北京协和医院骨科 李 晔
一位56岁的女性患者,3年前无明显诱因出现双足麻木感,伴随双下肢行走无力,以右侧为重,麻木范围逐渐向上延伸到双侧大腿根部。患者曾多次在当地医院就诊,诊断为双下肢静脉曲张综合征。医生给予其活血、中药对症等保守治疗,但患者症状仍加重,近期无法独自站立、行走,二便控制困难。患者来我院就诊,影像学检查提示胸椎管狭窄。专科查体显示,患者痉挛步态,T3以下皮肤痛觉减退,鞍区、双侧大腿、小腿、足背、拇指及足底痛觉减退,右侧为重。双下肢肌张力明显增高。双侧腹壁反射未引出。双侧膝、踝反射活跃。入院诊断为胸椎管狭窄症,双下肢不全瘫。
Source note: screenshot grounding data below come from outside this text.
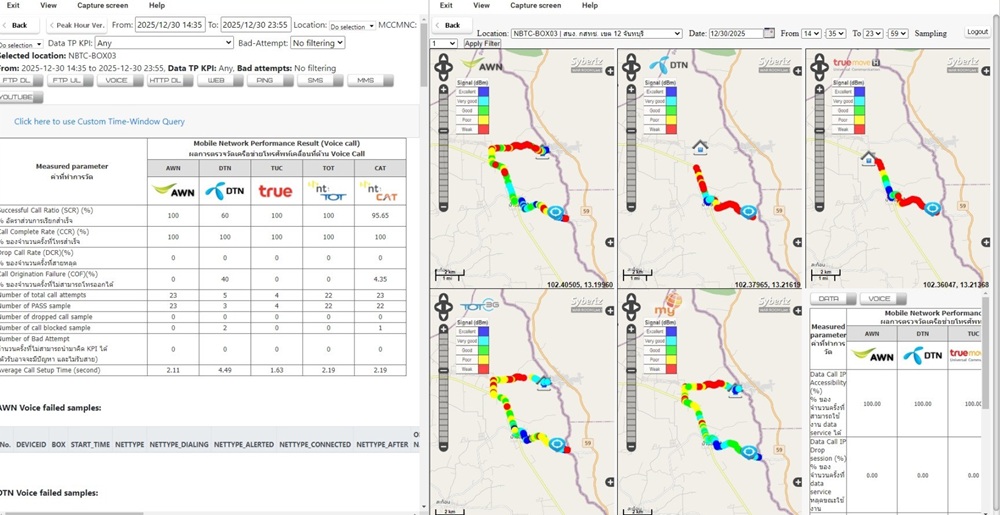
Task: Expand the overview plus on the AWN map
Action: [x=610, y=242]
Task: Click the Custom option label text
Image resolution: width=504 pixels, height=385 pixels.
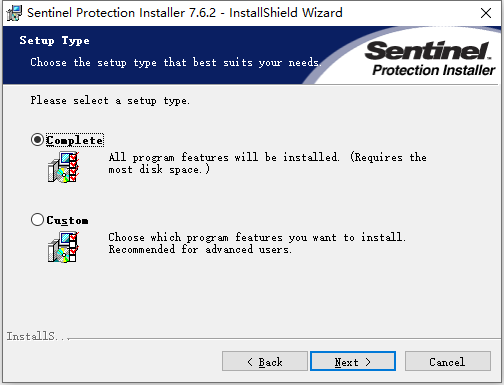Action: click(67, 220)
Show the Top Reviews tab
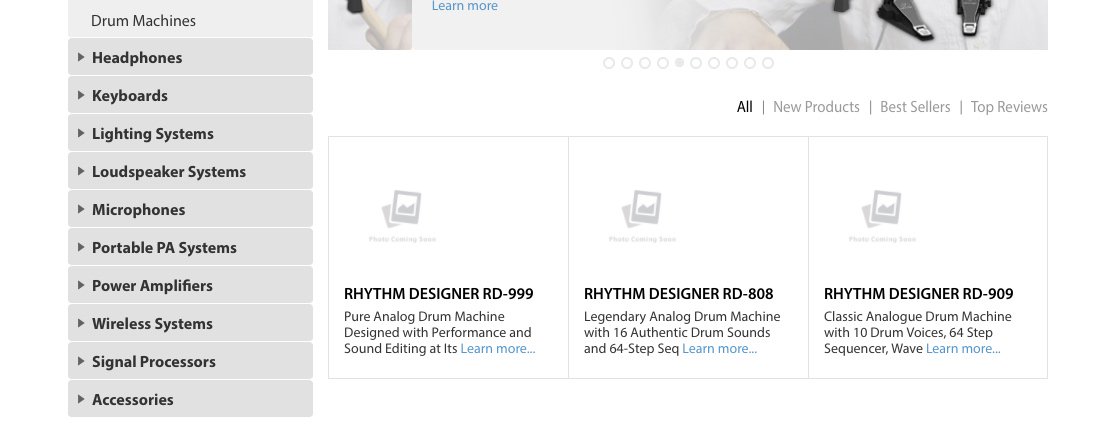 click(1009, 107)
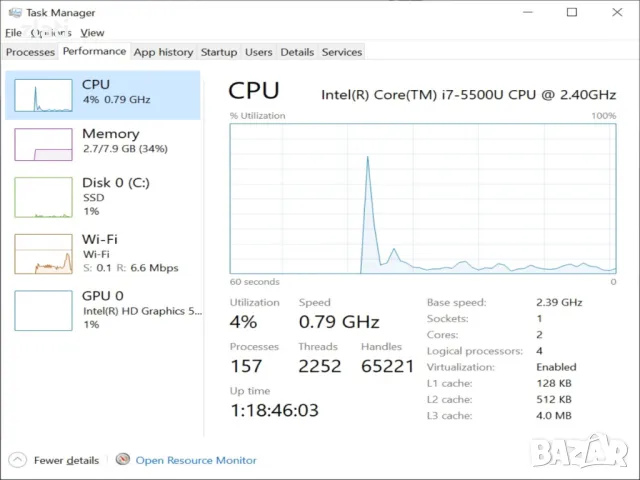Screen dimensions: 640x480
Task: Open the View menu
Action: (x=92, y=33)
入院完善检查后在全麻下行后路胸椎管减压、内固定、植骨融合术,术后恢复良好。
另一位62岁的男性患者,1年前无明显诱因出现双下肢麻木、行走无力。他在当地医院就诊,被诊断为脑梗死,给予对症治疗,症状无缓解。患者来我院就诊,被诊断为胸椎管狭窄症,双下肢不全瘫。而后在全麻下行后路胸椎管减压、内固定、植骨融合术,术后恢复良好。
胸椎管狭窄症患者在临床上并不少见,但许多基层医院的医生由于对该病认识不足,导致较多误诊、漏诊情况。胸椎管狭窄症多数病人起病隐匿,进展缓慢,临床首发症状以上行性发展的单侧或双侧下肢麻木、无力以及胸背痛、腰背痛为主。随后可出现步态不稳,甚至伴有大小便功能障碍、下肢僵硬、截瘫等。正因为如此,胸椎管狭窄症早期症状出现时, 很容易与下肢血管病变、腰椎病、颈椎病以及脑血管病变相混淆。在遇到有上述症状的患者时,应该在门诊完善相关检查,进行鉴别诊断。影像学检查是诊断的重要手段, 在定位、定性、鉴别诊断方面有着重要作用。目前常规应用的诊断程序是:临床表现指引下拍摄X线片,经X线初步筛选后行MRI检查,发现狭窄以后,再在狭窄部位行CT扫描与重建,必要时可辅助肌电图以及血管超声检查。
在诊断方面公认的难点还有神经损害的定位诊断,尤其对于多节段、多部位的压迫,或者是合并心脑血管病、颈椎和腰椎等疾患时,容易造成漏诊和误诊。这时往往需要骨科、神经内科、血管科等多科室协作,共同进行诊断,以便及早制订正确的治疗方案。